▸ **Source text**
# # # #

How to collect custom application metrics with Fluent Bit

Fluent Bit v3 release logo displayed on a green background with tech-inspired graphics.
ACF Image Blog

Learn how to build a robust monitoring pipeline using Fluent Bit, Prometheus, and a visualization tool, using a simple ToDo application.

Sudhanshu Prajapati
Sudhanshu Prajapati | Guest Author

Sudhanshu Prajapati is a developer advocate and software developer with an interest in observability.

7 MINS READ

Monitoring software applications and infrastructure can be a daunting task, especially during periods of increased usage. Recently, an e-commerce company was gearing up for an upcoming festive season, and their on-premises application’s critical component was the order management system. The system was responsible for handling a sudden influx of orders during the festive sales.

However, the team noticed that the application was struggling to handle the sudden spike in traffic and was frequently down, causing frustration among customers and resulting in a loss of revenue for the business owners.

Upon investigating, the IT team found that their existing monitoring system was not up to the task, prompting them to work on an alternate monitoring solution.

# # # #

▸ **Stored data**
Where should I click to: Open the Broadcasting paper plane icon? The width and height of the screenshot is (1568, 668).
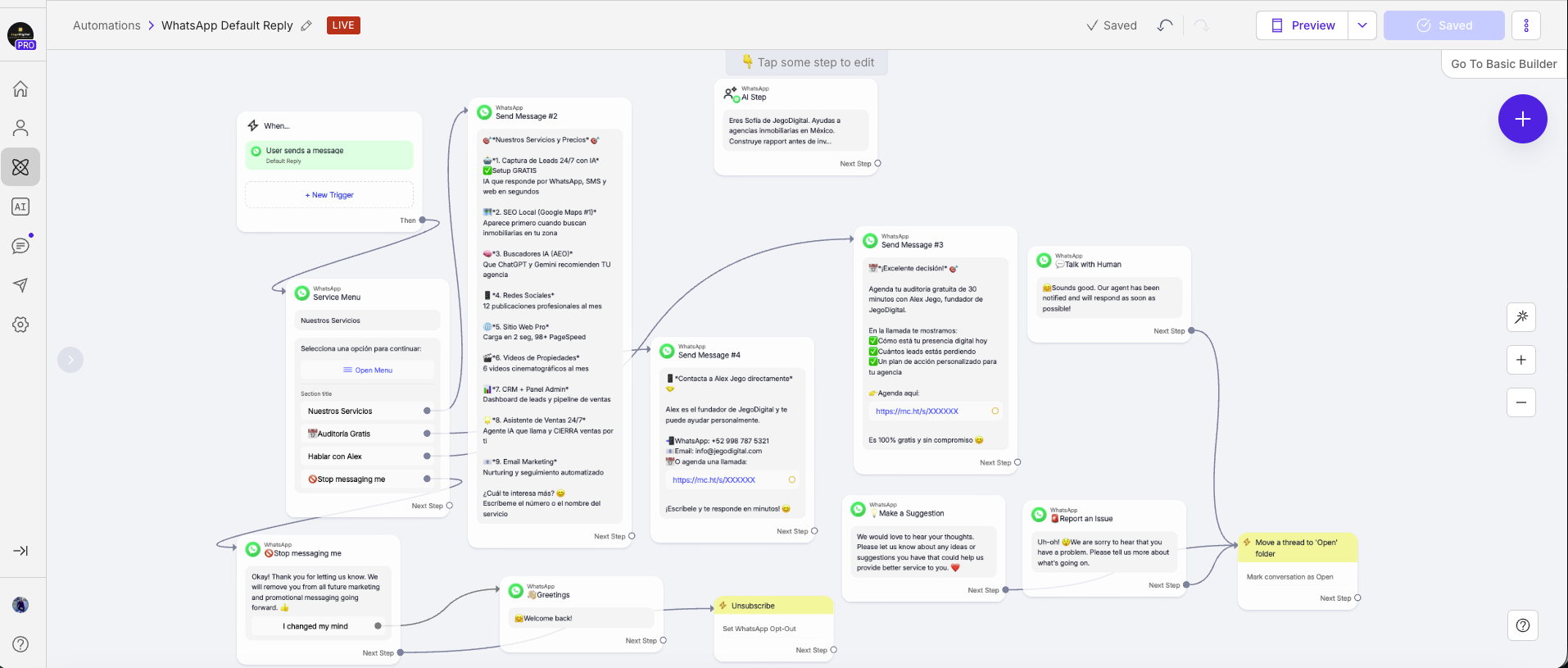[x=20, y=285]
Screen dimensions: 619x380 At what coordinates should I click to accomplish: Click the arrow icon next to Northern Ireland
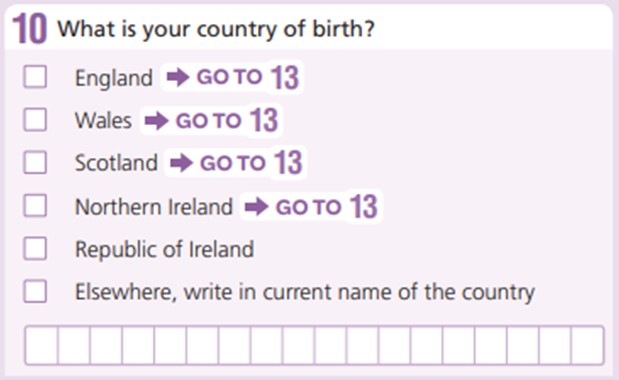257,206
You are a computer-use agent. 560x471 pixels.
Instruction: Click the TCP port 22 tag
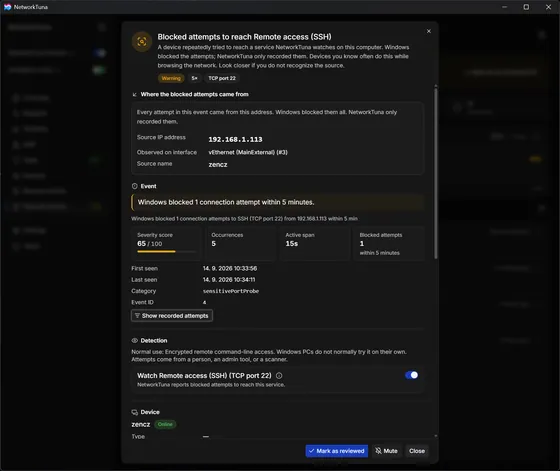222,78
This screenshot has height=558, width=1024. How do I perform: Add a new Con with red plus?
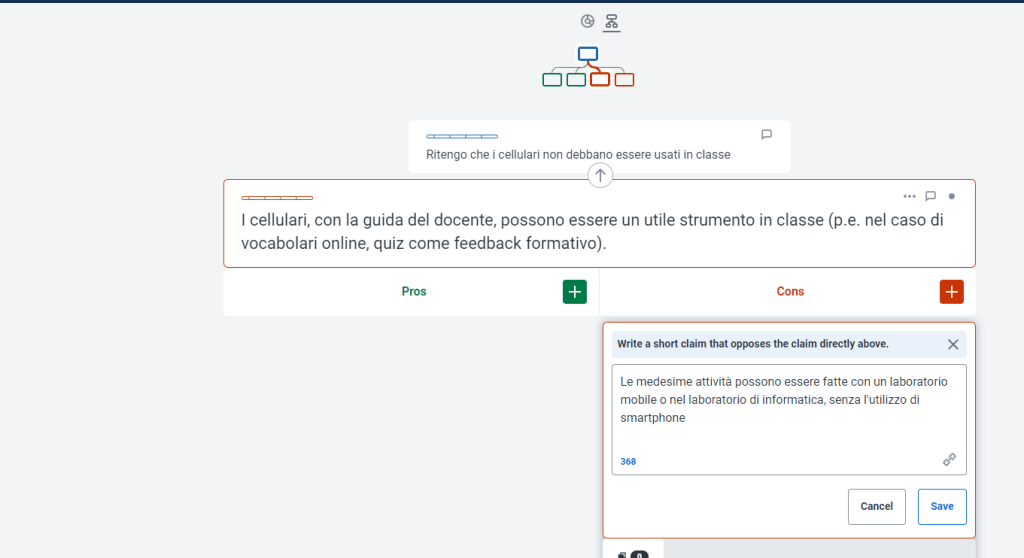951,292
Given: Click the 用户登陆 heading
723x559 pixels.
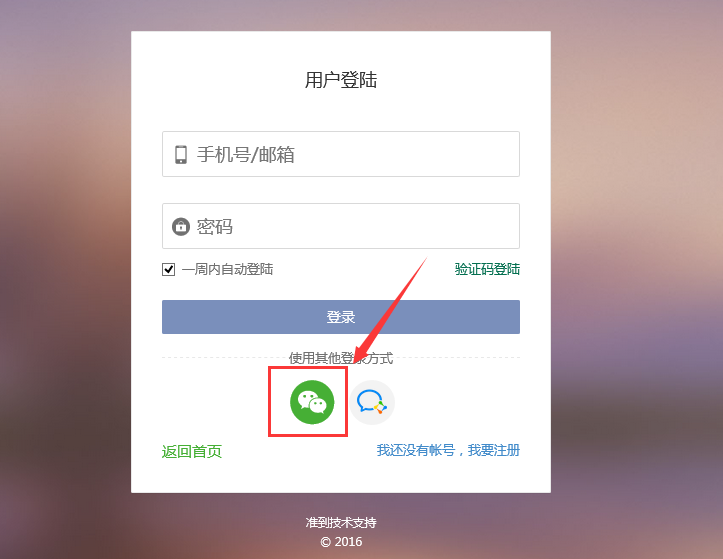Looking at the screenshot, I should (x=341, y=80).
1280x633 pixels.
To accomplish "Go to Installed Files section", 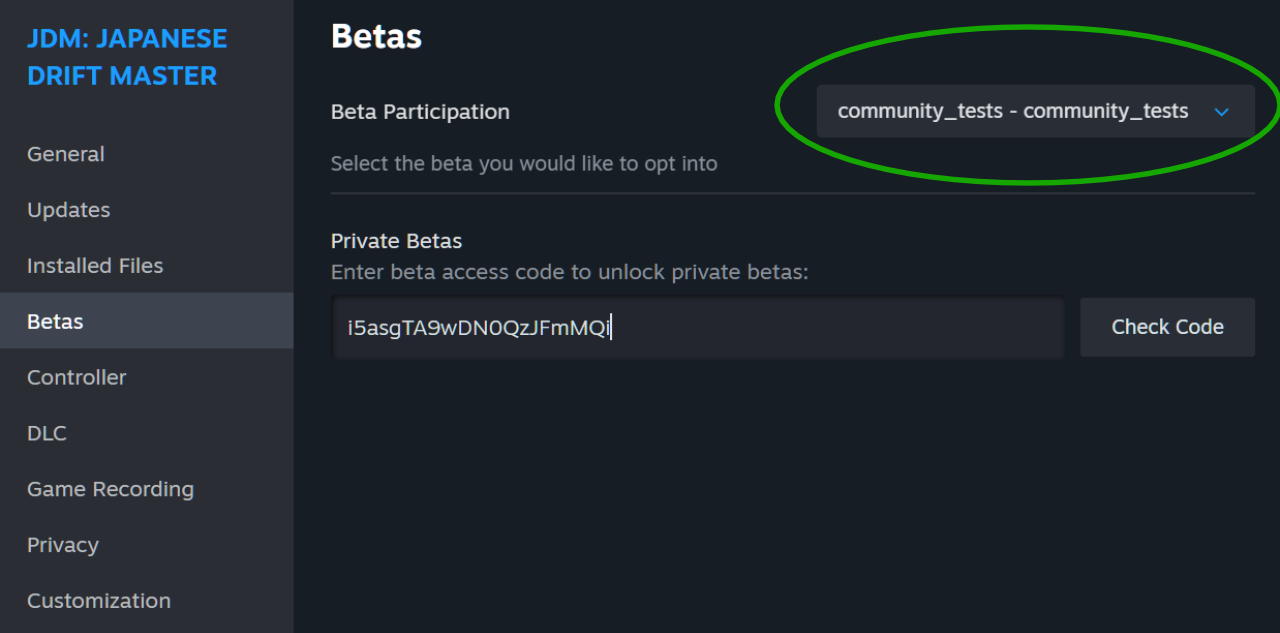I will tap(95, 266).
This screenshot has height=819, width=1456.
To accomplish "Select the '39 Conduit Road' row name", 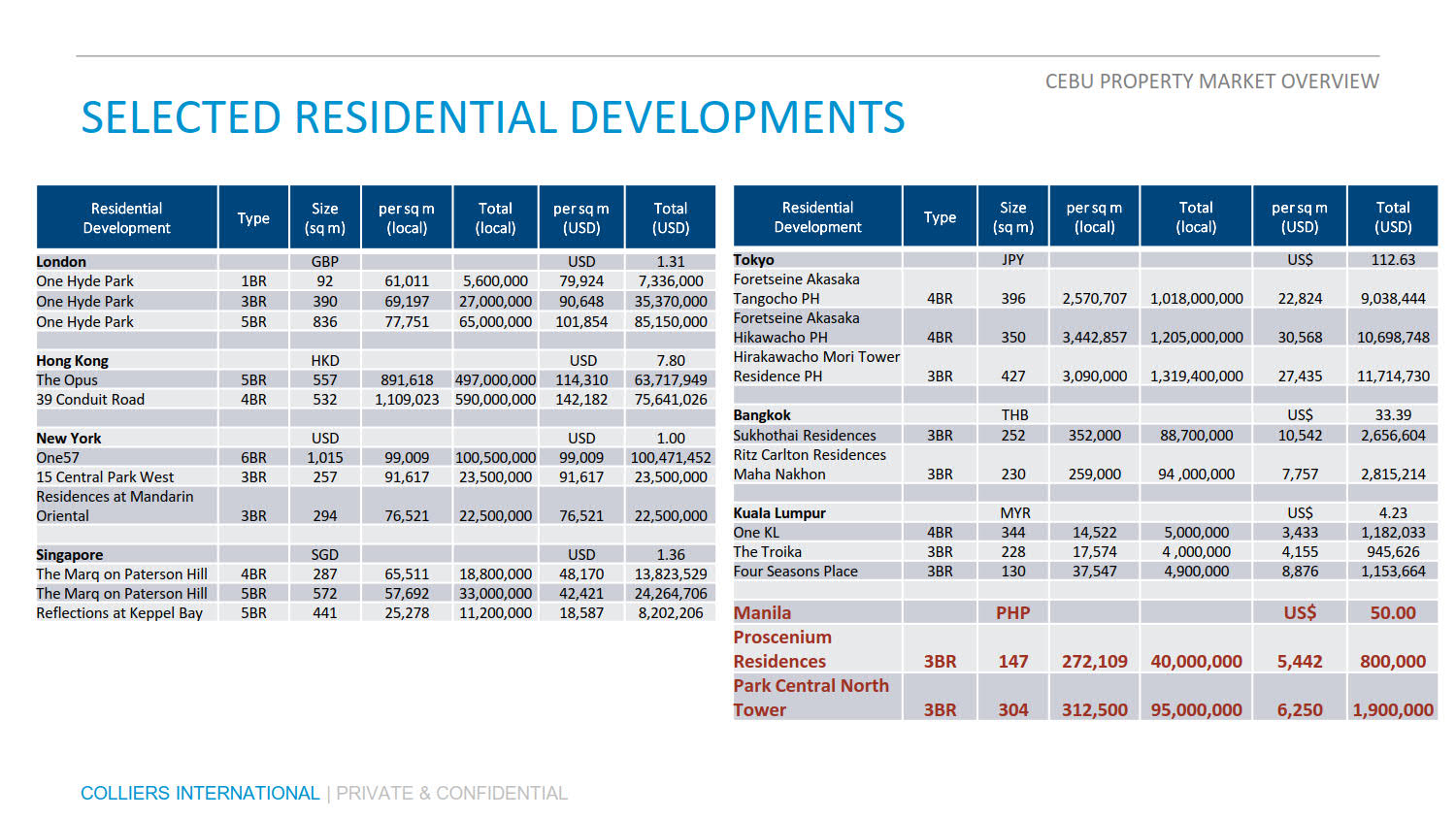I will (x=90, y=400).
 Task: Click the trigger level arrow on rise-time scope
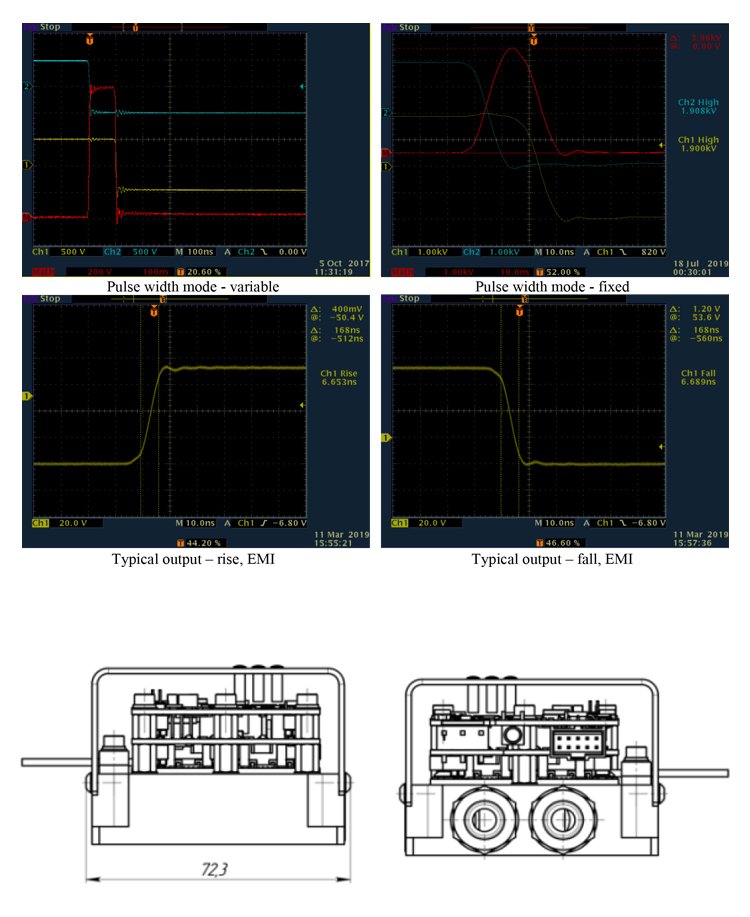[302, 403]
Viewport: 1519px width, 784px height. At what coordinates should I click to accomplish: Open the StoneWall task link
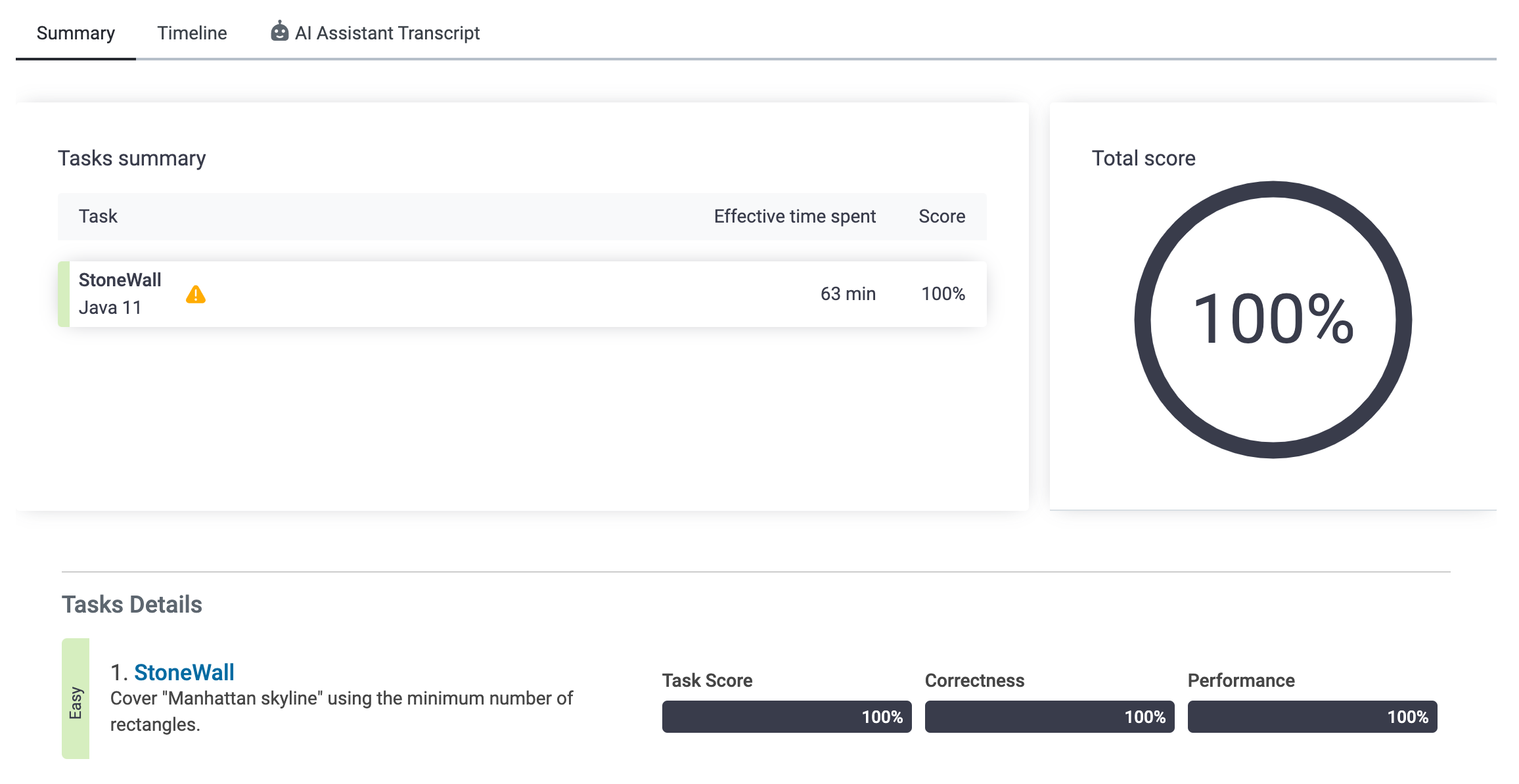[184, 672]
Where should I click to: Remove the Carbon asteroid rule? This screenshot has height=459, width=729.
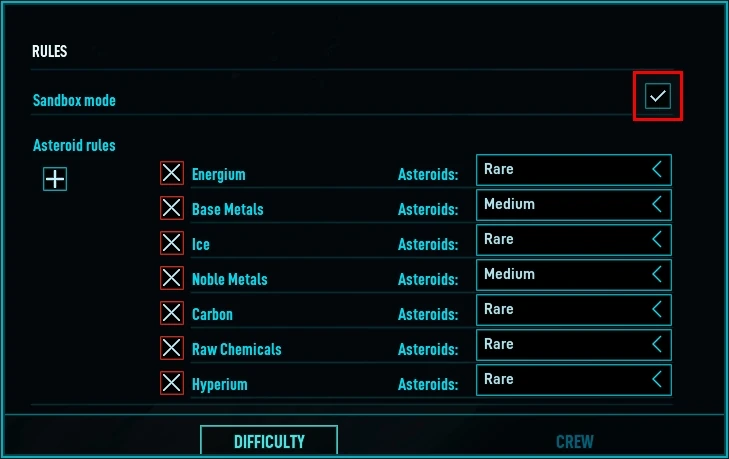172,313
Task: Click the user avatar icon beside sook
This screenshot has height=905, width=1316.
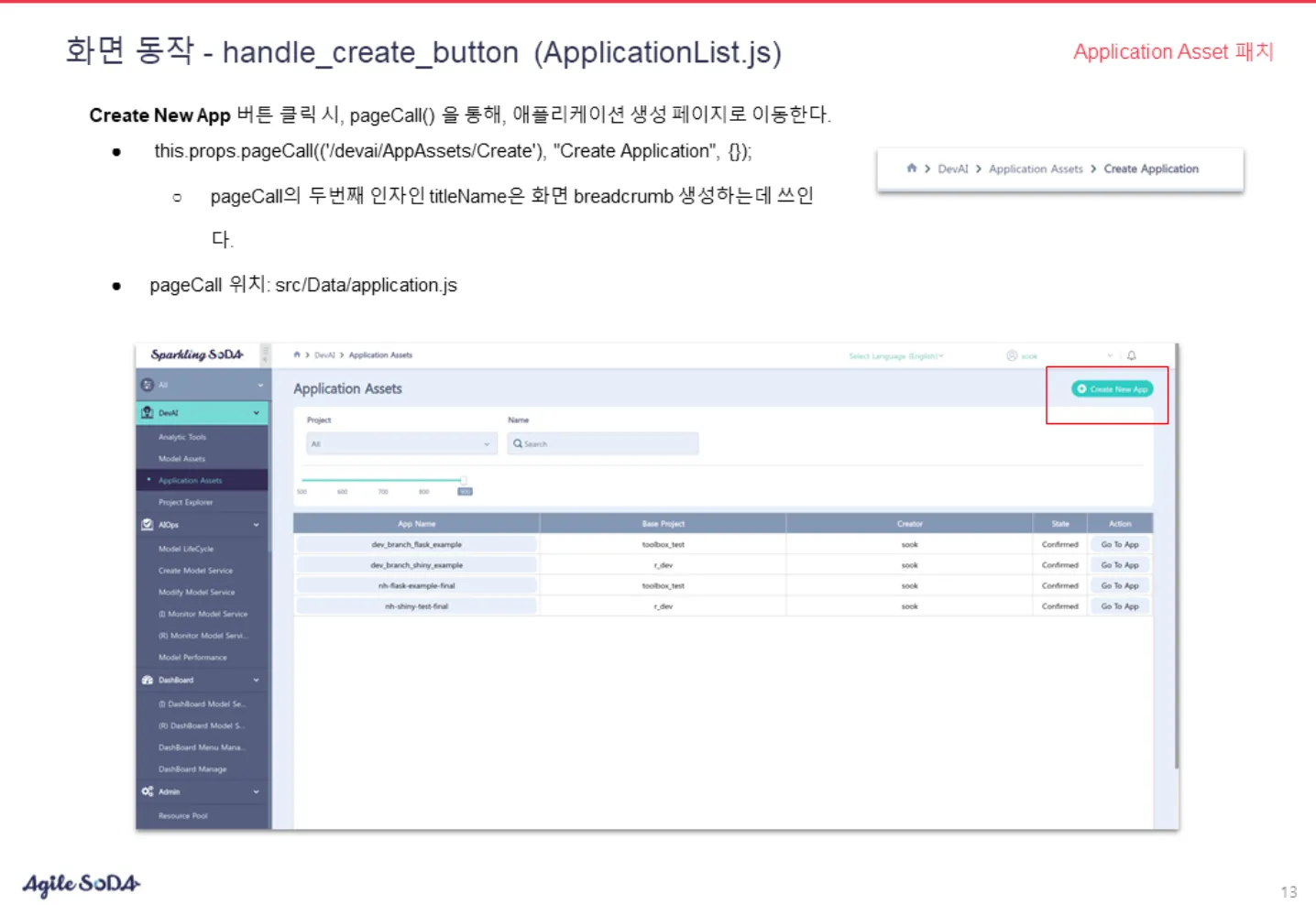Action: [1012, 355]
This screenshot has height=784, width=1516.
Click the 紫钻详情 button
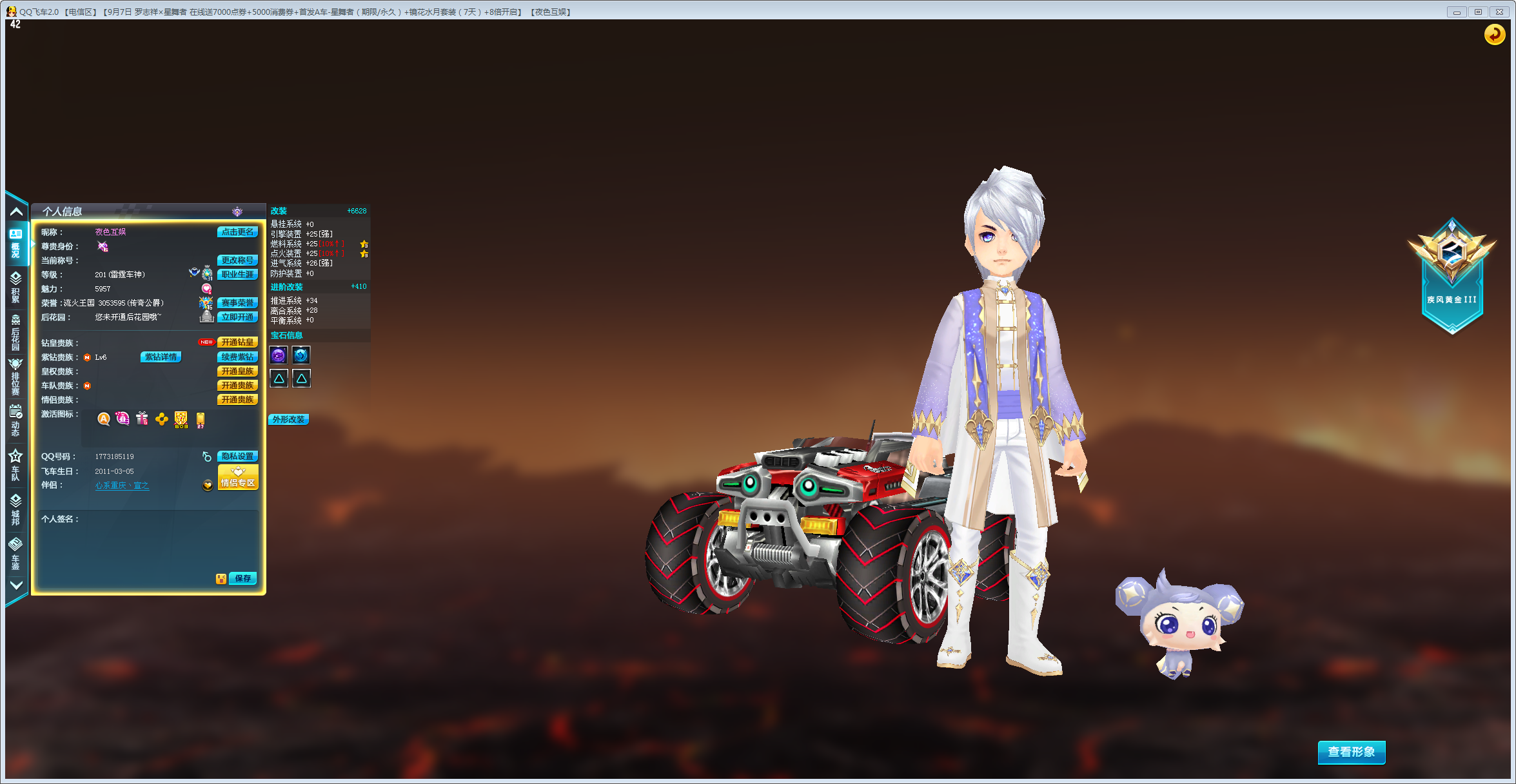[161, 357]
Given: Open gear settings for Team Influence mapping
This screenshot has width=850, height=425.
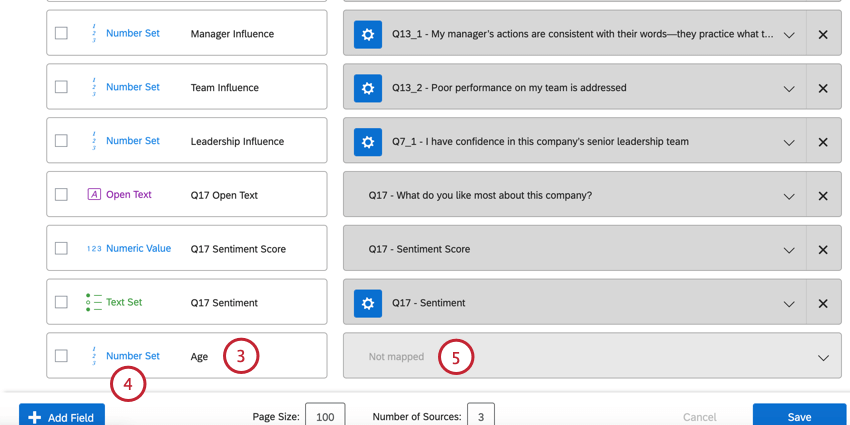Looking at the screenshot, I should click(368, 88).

# # # #

▸ **Problem requirements**
Sum up the Fluent Bit article in two sentences. The records have no connection to the Fluent Bit article.

▸ **Complete output**
The article shows how to build a monitoring pipeline with Fluent Bit, Prometheus, and a visualization tool, using a simple ToDo application. It opens with an e-commerce company whose order management system kept going down under festive-season traffic, which led its IT team to find that their existing monitoring was not up to the task and to work on an alternative.